Pan Review
After several high-profile grown-up movies (from Atonement to Anna Karenina), director Joe Wright aims this Peter Pan origin story squarely at children. So while it's far too manic and broad for adults, this adventure will be the most exciting movie any 8-year-old has seen in years. It's colourful and fantastical, and it thankfully doesn't indulge in reworking the beloved J.M. Barrie stories. Instead, it imagines an action-packed prequel universe.

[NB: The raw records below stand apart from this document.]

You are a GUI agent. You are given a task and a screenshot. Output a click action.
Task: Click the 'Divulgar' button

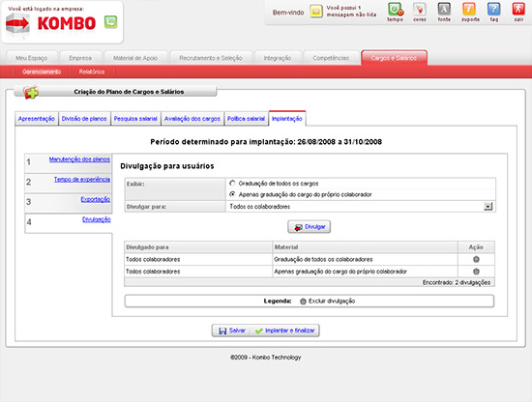click(x=310, y=227)
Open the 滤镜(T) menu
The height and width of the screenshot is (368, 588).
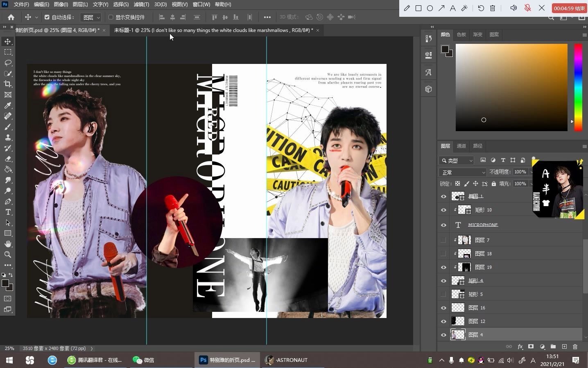click(141, 5)
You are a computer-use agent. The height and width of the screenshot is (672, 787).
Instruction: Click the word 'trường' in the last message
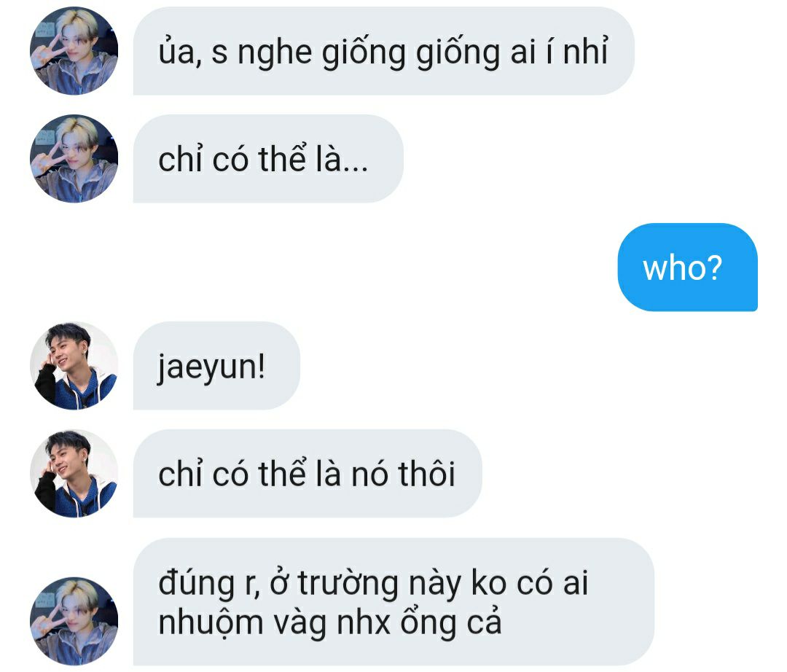coord(348,584)
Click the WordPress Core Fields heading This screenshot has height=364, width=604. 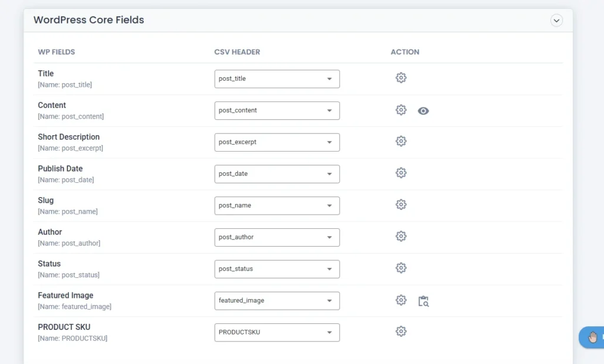88,20
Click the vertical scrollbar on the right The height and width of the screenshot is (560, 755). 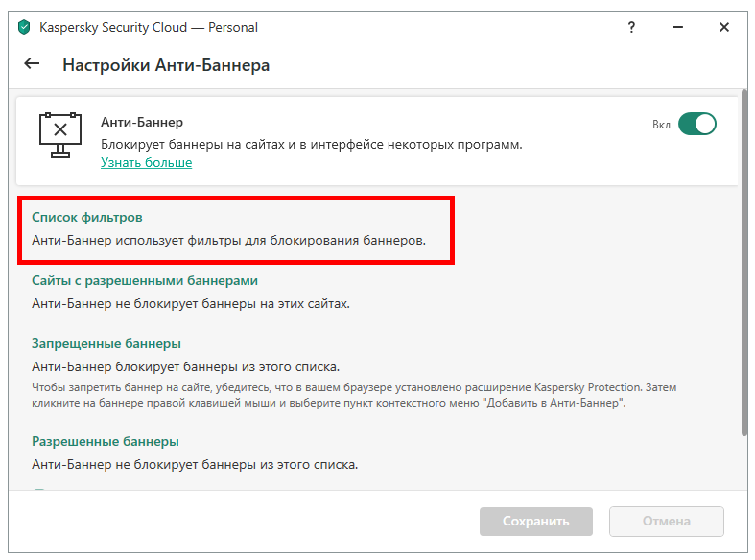pos(744,263)
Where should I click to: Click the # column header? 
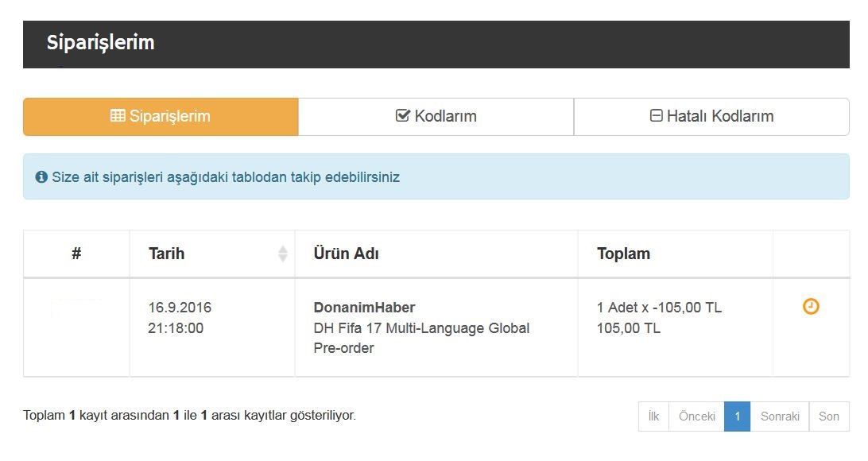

As German bombs fall on London during the Blitz, young Peter (Levi Miller) is up to all kinds of mischief in the grim orphanage overseen by Mother Barnabas (Kathy Burke), who sells bad boys to airborne pirates. Sure enough, one night Peter is taken, sailing into the sky to Neverland, where he is sent to work in the mines for the swaggering, heartless Captain Blackbeard (Hugh Jackman). In the mines Peter is befriended by the adventurer Hook (Garrett Hedlund), and when Peter discovers that he can fly they make their escape. Blackbeard chases them out into the woods, where they take refuge with Princess Tiger Lily (Rooney Mara) and her tribe, which is convinced that Peter is the child of a prophecy that will lead the fairy kingdom to freedom. But just when Peter learns who his parents really were, Blackbeard catches up with them.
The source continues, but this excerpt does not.